The post-war U.S. also saw a growth in both the production and service industries. This is because the U.S. brought put the industrial efficiencies that it had developed in response to the WWII effort to civilian use, that is, the manufacture of consumer goods and the introduction of novel services particularly in finance and banking (Brinkley, 2017). To illustrate, advertisement and credit card services are examples of industries that matured as a result of the permeation of television in American households and the automation of banking services respectively (Brinkley, 2017). On one hand, advertisers touted the usefulness of a variety of consumer products to the market aided in no small part by technological advancement, especially television and cheaper color printing. Equally, the availability of affordable credit in post-war America enabled households to spend more at the time in comparison to the previous decades.
After WWII, the urban settlement patterns in the U.S. changed considerably with far-reaching socioeconomic and demographic implications. The baby boom that came after the war saw households, especially middle-income families move to suburbs where houses were not only cheap but also affordable (Brinkley, 2015). Post-war Americans viewed the suburbs as ideal for raising their children and offered more privacy compared to the more expensive and crammed city dwellings. With technology infringing on traditionally blue-collar undertakings like the mechanization of agriculture, cities welcomed an influx of blue-collar workers who at the time comprised of African and Latin American minorities (Brinkley, 2017). Unlike their suburbia counterparts, minorities that flocked the cities enjoyed lower standards of living, with the adoption of technology in lieu of human labor displacing blue-collar positions and aggravating urban poverty.
The post-war boom brought to the fore various issues that highlighted the socioeconomic complexities that undergirded the otherwise prosperous postwar period. Simply, the quality of life was not the same for all Americans, with minority Americans and particularly Africans, Latinos, Asians, and Native Americans experiencing high rates of poverty (Brinkley, 2017). Likewise, immigrants had at the time a difficult time integrating into the American social fabric, which still exhibited marked segregation along racial and economic lines (Hampton & Fayer, 1991). For example, minorities had difficulties in accessing mortgage and credit services because they faced marked discrimination in accessing employment opportunities. As a result, the suburbia remained homogenously Caucasian (Brinkley, 2015).

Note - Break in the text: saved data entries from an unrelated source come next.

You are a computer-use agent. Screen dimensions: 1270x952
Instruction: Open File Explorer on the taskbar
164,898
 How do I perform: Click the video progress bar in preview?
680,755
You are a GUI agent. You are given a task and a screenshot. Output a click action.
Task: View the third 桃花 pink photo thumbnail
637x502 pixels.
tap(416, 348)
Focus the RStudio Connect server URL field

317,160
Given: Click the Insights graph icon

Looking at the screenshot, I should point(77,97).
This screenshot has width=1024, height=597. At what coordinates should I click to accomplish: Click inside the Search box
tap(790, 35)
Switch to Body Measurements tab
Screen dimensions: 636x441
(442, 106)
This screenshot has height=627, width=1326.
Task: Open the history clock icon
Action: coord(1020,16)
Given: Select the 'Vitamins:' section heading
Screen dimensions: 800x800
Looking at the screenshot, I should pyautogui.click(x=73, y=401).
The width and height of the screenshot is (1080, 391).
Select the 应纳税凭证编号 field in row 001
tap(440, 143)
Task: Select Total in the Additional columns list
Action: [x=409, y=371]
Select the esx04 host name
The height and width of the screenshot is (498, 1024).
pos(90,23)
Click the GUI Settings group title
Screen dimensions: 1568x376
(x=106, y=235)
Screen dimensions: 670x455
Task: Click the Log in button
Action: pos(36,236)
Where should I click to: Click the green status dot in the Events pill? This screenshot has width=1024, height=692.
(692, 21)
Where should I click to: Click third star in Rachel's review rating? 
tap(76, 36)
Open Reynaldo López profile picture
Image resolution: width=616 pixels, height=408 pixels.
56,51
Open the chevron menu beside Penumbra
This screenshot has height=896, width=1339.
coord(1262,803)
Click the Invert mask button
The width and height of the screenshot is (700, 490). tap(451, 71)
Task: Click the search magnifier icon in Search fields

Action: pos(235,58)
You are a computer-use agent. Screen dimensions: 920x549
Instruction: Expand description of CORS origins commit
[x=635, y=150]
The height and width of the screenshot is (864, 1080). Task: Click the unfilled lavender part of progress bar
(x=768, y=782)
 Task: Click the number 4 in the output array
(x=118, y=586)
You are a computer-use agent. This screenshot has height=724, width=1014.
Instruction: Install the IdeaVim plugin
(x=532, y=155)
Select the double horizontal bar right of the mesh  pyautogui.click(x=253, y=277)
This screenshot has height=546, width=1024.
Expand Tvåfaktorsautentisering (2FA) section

By enacting the G.I. Bill, the U.S. Congress saw to it that Second World War veterans would not have access to a variety of education, entrepreneurial, housing healthcare, and other compensatory benefits that their First World War counterparts did not enjoy. The G.I. bill, like other large Federal Government programs that included infrastructural and defense spending, stimulated the American economy. In particular, the G.I. bill ensured that WWII veterans were able to reintegrate back into the country’s economy with long term gains overall.
Brinkley, A. (1997). The Unfinished Nation: A Concise History of the American People. Volume Two: From 1865. NYC: NY: McGraw-Hill.
Brinkley, A. (2015). American history. NYC:NY: McGraw-Hill.
Hampton, H., & Fayer, S. (1991). Voices of Freedom: An oral history of the Civil Rights Movement from the 1950s through the 1980s. New York, NY: Bantam Books.